Author Anddowhat Posted August 8, 2006 Author Posted August 8, 2006 JM you say to kick him out. I tried that last week and all I got was the derrogatory comments that this is his house, I would have nothng without him, blah blah blah! I don't think I mentioned in my first post, he is an alcoholic, been diagnosed with Panic Disorder and I think he is schizophrenic but, of course, he doesn't tell his Doc everything so they can't give him proper diagnosis. So while he was drunk the other night and I threw him out, he politely told me that the cops would be called and I would either go to jail or to the morgue. I know, I heard gasps in the air. I can't say that I am used to it, but it is common for him to talk out of his ass especially when he is drunk. 14 yrs together and I know this to be true. Although it sounds like a great plan, it wouldn't work.

- _Data for analysis_
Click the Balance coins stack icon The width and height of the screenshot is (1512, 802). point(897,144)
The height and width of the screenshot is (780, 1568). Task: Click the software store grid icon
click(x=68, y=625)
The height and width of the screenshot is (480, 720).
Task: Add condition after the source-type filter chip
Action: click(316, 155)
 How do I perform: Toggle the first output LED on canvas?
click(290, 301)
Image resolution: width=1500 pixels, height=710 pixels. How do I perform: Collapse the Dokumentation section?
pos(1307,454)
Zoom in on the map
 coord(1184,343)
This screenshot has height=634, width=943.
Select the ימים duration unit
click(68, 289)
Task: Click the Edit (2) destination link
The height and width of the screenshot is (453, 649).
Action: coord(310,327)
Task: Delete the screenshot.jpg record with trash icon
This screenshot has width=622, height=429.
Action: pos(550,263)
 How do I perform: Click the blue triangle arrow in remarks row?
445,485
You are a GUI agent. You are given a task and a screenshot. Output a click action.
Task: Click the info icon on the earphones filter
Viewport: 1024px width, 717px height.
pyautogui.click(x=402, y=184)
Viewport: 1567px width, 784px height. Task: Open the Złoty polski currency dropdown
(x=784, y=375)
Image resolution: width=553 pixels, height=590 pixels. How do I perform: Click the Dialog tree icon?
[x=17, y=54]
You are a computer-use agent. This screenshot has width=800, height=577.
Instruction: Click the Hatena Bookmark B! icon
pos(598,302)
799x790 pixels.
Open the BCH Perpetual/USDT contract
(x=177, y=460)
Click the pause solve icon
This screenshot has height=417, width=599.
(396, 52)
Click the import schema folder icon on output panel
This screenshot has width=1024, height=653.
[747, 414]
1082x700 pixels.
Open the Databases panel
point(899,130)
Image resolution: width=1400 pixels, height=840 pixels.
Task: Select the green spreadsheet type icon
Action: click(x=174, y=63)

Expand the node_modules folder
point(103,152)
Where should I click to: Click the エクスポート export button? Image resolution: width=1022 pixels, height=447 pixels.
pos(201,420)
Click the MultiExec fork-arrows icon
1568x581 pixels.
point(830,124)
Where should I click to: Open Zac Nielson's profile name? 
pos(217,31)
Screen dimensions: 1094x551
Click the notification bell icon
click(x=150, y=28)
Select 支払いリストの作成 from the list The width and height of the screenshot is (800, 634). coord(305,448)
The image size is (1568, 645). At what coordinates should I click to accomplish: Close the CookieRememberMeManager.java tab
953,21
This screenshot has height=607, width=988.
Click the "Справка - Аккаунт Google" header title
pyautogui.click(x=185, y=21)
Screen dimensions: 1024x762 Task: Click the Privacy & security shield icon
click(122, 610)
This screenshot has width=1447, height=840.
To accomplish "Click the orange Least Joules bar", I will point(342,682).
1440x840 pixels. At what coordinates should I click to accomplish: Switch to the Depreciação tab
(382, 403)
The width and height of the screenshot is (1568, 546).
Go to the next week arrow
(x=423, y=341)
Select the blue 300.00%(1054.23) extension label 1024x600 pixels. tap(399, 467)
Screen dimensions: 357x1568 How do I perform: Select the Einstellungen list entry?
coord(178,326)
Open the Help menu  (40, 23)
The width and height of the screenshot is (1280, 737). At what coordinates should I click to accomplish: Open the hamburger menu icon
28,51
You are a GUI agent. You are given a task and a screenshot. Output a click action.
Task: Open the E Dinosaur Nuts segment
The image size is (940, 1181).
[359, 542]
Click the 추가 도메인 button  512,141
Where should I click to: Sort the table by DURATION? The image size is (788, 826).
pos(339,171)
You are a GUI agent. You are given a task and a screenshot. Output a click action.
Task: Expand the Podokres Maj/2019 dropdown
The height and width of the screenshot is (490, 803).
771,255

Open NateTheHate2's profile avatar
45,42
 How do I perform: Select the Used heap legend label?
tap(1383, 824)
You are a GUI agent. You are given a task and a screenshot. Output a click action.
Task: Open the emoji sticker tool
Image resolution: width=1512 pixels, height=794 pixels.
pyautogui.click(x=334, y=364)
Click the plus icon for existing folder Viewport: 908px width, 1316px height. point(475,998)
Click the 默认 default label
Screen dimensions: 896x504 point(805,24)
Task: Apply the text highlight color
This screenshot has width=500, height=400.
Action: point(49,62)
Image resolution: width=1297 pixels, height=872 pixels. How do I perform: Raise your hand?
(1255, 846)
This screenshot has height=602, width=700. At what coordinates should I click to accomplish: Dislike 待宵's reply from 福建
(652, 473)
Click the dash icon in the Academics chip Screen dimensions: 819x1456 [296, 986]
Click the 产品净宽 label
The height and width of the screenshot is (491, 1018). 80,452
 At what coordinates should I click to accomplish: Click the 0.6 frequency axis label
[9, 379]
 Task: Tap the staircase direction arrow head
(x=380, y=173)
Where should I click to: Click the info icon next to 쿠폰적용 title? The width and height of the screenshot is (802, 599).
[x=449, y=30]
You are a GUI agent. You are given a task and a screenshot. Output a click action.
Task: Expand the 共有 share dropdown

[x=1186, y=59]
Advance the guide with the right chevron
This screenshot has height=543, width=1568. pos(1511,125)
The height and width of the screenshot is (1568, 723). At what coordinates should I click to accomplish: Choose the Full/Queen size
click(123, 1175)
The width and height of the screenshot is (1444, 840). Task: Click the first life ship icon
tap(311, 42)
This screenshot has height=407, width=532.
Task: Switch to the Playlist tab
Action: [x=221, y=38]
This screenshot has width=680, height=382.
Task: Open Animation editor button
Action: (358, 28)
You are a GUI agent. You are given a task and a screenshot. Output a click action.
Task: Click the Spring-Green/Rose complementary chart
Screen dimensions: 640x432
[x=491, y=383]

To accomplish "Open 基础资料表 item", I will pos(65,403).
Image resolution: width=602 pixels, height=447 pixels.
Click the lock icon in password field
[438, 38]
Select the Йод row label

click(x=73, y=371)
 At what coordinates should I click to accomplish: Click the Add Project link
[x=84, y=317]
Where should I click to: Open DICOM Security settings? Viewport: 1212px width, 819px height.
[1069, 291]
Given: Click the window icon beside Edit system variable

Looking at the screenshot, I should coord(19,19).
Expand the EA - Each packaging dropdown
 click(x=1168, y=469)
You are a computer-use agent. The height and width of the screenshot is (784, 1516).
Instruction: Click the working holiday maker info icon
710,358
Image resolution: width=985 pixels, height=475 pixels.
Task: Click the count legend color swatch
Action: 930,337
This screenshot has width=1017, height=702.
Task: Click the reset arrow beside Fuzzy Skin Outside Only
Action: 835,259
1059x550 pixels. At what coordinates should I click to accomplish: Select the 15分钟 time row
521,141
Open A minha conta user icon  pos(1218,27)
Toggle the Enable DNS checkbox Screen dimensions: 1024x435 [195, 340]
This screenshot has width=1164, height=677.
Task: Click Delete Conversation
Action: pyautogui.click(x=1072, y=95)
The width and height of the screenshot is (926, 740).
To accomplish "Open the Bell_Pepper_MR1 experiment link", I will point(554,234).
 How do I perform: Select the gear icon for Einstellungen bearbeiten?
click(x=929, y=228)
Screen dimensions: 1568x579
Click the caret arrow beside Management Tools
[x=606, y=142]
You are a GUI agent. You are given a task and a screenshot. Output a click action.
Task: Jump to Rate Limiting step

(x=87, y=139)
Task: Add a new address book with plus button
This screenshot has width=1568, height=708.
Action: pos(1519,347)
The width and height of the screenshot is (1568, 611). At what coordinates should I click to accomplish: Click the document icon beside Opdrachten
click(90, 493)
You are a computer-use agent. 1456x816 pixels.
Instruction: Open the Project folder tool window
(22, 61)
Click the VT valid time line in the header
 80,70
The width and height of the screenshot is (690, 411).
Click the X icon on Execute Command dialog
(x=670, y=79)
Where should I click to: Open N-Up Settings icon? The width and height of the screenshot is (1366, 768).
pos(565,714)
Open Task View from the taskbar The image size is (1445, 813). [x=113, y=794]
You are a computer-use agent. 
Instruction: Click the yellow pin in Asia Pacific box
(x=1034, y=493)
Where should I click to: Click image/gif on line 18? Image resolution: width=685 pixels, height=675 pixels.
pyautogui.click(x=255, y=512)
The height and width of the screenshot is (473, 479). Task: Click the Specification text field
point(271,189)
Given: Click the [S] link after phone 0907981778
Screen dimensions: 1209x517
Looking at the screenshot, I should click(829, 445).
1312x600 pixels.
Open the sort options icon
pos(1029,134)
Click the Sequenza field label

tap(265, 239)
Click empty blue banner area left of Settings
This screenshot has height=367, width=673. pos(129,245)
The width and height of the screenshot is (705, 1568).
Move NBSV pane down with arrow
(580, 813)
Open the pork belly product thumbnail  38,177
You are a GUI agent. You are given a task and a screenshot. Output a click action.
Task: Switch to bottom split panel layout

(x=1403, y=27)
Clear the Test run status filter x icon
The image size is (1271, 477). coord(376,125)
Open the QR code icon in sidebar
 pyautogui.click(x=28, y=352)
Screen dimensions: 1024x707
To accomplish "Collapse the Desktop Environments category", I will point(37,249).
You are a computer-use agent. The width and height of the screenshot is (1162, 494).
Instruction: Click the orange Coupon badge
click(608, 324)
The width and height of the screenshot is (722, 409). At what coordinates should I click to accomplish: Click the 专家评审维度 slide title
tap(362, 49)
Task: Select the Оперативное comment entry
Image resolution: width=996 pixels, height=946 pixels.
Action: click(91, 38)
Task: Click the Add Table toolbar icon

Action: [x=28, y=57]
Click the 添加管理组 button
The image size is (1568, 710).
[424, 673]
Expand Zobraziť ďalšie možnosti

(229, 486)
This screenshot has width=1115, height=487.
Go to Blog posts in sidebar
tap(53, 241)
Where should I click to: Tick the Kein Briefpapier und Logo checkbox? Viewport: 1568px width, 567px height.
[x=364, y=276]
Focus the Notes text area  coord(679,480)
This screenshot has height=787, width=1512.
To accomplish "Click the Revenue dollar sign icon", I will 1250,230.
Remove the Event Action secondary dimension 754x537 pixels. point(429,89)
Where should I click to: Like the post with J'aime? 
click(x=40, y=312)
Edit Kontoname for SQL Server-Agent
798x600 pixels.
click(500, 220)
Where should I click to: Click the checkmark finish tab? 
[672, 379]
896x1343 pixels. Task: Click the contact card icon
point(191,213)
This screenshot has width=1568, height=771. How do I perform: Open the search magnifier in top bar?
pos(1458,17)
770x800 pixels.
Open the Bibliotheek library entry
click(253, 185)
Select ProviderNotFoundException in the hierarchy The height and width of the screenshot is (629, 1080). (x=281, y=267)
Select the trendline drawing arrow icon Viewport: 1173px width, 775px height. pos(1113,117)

- _Problems and tasks_
1/ Do these statements agree with the forum post? Answer yes or no for each, and quote the words from the post that decide it.
(a) The poster has been with him for 14 years.
(b) He has been diagnosed with schizophrenia.
(c) The poster tried kicking him out last week.
2/ Answer these questions from the forum post:
(a) Who suggested kicking him out?
(b) What has he been diagnosed with?
(c) What two places did he say the poster would end up?
3/ Can you go on with the forum post from where it stops?

- _Response list_
1/
(a) Yes: "14 yrs together and I know this to be true."
(b) No: "I think he is schizophrenic but, of course, he doesn't tell his Doc everything so they can't give him proper diagnosis."
(c) Yes: "I tried that last week"

2/
(a) JM
(b) Panic Disorder
(c) Jail or the morgue

3/
Author Anddowhat Posted August 8, 2006 Author Posted August 8, 2006 Hi Jade. Thanks for the advice. I have been checked for STD's.......None. Friends of ours have asked him if he protects himself when he does this. He said yes he does. So I know it the baby thing is his way of giving some justification for doing what he is doing. He couldn't raise an ant farm let alone a baby. A couple months ago, I mentioned to him that I wanted to see a counselor because I felt we were drifiting apart and had terrible communication skills. He of course, got defensive and couldn't figure out why I would ask such an absurd question but in turn, agreed to go. They offer free counseling through our work and I am calling it today to see what they say. Will let you know
a4a Posted August 8, 2006 Posted August 8, 2006 Talk to an attorney ASAP. Then get yourself into therapy. This guy has twisted your mind to the point where you would consider his excuses to screw other women is to benefit you with a child?...... Divorce should be your main goal now and taking what you deserve from the joint assets.
burning 4 revenge Posted August 8, 2006 Posted August 8, 2006 He says there is nothing wrong with him either. He also says the reason why he cheats is because if he gets a girl pregnant, he will get custody of the baby and we can raise it. Like I would accept the baby. Although he thinks I should:lmao: That takes some b*lls!!!! :lmao: That's friggin beautiful!
Author Anddowhat Posted August 9, 2006 Author Posted August 9, 2006 This guy has twisted your mind to the point where you would consider his excuses to screw other women is to benefit you with a child?...... quote] Oh trust me.....I hardly think I am considering his excuses for screwing other women......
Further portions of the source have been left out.